Une vingtaine de Français ayant potentiellement côtoyé une croisiériste néerlandaise décédée d'une infection à l'hantavirus en avril vont pouvoir quitter leur isolement hospitalier samedi 6 juin. Le ministère de la Santé a confirmé que la période de quarantaine pour ces contacts prend fin. « La période d'isolement des personnes contacts des vols internationaux se termine ce samedi 6 juin », a-t-il déclaré, précisant que cette mesure concerne 22 personnes.
Un couple en attente d'un assouplissement des règles
Cependant, quatre individus doivent continuer leur isolement jusqu'au 21 juin. Ils ont voyagé à bord du navire MV Hondius et ont été en contact direct avec une passagère néerlandaise infectée. Parmi eux, Julia et Roland Seitre, confinés à l'hôpital Bichat à Paris, ont exprimé leur frustration. « Non seulement nous ne sommes pas malades, mais tant que notre sang ne contient aucune trace de virus, nous sommes certains de ne pas risquer la transmission », a affirmé Roland Seitre, souhaitant des conditions plus flexibles de confinement.

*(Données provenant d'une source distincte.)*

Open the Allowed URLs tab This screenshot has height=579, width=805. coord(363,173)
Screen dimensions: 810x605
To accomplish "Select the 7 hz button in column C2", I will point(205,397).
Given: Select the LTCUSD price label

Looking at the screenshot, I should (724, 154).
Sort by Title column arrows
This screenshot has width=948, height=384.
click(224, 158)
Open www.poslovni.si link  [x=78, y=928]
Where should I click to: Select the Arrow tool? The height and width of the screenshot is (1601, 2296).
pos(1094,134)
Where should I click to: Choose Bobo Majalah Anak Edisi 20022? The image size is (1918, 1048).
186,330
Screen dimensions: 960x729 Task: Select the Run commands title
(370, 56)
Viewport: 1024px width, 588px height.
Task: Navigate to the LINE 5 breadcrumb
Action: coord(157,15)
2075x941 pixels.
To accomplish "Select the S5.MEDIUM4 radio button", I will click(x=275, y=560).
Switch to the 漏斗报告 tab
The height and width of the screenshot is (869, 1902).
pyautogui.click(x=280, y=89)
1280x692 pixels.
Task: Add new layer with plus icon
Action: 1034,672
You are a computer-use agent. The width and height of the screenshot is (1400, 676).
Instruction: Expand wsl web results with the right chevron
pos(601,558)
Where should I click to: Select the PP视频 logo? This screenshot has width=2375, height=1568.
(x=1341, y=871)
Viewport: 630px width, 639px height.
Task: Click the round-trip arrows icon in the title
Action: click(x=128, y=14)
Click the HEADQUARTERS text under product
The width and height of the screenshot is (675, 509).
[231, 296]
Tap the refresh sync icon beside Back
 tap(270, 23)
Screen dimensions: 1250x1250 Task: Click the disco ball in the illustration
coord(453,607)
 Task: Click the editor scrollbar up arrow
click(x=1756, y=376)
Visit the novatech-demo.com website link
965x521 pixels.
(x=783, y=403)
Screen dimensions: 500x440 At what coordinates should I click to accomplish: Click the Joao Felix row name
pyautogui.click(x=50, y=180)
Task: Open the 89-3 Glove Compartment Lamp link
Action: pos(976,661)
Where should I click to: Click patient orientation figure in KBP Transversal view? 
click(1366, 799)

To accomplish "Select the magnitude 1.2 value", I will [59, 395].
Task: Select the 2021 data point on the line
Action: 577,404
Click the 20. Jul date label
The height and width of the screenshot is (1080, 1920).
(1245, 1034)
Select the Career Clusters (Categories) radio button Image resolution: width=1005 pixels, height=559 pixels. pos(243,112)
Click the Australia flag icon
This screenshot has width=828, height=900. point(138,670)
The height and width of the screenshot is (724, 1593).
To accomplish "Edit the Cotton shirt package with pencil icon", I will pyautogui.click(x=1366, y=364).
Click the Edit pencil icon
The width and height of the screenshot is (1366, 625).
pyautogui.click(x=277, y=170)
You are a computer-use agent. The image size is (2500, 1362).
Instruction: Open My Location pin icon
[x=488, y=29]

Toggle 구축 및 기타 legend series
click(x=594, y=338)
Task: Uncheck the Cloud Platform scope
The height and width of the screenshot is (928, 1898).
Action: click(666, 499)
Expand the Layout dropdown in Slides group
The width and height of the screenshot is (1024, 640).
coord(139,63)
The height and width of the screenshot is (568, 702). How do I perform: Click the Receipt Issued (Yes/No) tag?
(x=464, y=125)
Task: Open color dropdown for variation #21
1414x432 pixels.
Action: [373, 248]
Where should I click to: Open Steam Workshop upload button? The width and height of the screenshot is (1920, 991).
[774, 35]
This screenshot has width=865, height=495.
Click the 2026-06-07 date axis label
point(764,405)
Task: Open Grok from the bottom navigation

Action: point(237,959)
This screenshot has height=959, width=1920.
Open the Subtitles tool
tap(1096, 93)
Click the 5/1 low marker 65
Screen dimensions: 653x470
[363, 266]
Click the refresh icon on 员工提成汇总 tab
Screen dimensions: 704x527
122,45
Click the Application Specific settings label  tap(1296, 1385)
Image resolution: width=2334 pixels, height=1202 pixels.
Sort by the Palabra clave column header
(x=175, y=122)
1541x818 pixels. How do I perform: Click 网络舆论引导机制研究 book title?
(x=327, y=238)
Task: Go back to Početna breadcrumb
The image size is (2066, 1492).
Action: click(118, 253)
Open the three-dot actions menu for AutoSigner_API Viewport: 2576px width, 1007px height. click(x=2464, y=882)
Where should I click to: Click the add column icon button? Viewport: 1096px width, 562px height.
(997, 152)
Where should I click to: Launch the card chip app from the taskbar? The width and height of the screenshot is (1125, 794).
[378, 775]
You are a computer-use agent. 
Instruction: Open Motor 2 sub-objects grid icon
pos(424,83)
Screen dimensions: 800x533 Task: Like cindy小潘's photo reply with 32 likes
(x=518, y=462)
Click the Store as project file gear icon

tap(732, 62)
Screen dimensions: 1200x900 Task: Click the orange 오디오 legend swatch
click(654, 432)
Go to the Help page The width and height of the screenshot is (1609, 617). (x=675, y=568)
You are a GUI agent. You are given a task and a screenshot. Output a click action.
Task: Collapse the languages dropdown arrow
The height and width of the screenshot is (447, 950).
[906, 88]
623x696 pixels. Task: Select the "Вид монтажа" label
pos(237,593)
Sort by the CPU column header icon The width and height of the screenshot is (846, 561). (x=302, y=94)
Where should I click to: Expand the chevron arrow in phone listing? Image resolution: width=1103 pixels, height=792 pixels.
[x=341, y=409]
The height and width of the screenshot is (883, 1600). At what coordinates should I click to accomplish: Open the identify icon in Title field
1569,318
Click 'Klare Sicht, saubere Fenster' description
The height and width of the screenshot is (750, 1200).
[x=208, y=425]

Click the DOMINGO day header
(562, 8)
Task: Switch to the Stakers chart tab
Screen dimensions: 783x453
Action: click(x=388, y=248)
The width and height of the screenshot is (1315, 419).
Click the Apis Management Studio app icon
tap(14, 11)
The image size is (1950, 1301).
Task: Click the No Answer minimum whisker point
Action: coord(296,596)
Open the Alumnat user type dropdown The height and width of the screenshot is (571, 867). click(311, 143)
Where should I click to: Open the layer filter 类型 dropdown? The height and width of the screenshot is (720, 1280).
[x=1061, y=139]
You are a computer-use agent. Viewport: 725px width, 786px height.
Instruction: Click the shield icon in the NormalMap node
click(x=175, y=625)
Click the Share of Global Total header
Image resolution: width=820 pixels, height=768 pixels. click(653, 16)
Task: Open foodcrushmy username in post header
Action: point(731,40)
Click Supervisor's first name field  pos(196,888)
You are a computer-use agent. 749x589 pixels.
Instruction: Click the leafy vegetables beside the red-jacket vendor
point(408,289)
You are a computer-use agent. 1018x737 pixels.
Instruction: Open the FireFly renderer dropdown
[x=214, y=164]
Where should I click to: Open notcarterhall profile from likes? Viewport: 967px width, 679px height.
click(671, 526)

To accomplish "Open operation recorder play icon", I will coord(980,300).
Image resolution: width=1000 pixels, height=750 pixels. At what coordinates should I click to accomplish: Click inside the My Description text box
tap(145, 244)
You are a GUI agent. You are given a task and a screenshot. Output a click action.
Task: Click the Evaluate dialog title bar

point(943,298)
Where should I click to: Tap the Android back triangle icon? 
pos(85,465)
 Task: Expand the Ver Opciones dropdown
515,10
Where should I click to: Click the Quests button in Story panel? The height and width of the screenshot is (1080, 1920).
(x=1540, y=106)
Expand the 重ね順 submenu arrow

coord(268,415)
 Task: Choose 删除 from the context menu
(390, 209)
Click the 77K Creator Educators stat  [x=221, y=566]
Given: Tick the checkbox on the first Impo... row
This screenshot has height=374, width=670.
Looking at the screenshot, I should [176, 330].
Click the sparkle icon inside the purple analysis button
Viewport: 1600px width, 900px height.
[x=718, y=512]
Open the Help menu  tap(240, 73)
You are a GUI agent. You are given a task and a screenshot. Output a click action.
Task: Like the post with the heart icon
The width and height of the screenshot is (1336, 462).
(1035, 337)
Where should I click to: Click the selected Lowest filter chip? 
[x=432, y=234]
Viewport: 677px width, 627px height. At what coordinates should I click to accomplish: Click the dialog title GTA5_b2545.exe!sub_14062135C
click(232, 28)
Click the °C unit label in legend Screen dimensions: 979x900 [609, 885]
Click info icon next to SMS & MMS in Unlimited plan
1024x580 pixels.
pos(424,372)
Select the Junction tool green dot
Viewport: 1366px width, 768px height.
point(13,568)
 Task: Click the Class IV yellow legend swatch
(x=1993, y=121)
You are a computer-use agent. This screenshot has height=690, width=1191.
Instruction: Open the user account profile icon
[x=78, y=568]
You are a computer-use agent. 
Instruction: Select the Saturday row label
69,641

Une patiente toujours en réanimation
Par ailleurs, une autre Française, la seule à avoir été testée positive dans le pays, est toujours hospitalisée à Paris. Elle reste en réanimation dans un état jugé « stable ». Les 22 personnes qui quitteront l'hôpital étaient présentes sur des vols où la patiente néerlandaise était également à bord. Leurs résultats de tests sont négatifs, et elles étaient hospitalisées dans plusieurs villes, dont Paris et Marseille, ce qui marque un tournant dans cette crise sanitaire qui a suscité l'inquiétude à l'international.
Des décès liés au hantavirus
L'hantavirus, principalement transmissible par contact avec des rongeurs, peut engendrer des infections respiratoires graves. Dans le cas du navire MV Hondius, plusieurs cas ont été signalés parmi les passagers, avec trois décès à déplorer. Un spécialiste de la santé publique a souligné qu'il s'agit d'une épidémie rare, mais que la prudence est de mise face à ce virus potentiellement mortel.
La décision du gouvernement français de mettre en place des mesures strictes a été saluée par la communauté scientifique, malgré un risque d'épidémie jugé faible. Le Premier ministre, Sébastien Lecornu, a déclaré que ces protocoles avaient été validés par les autorités compétentes. Aucune sortie anticipée n'a été accordée aux contacts jusqu'à présent.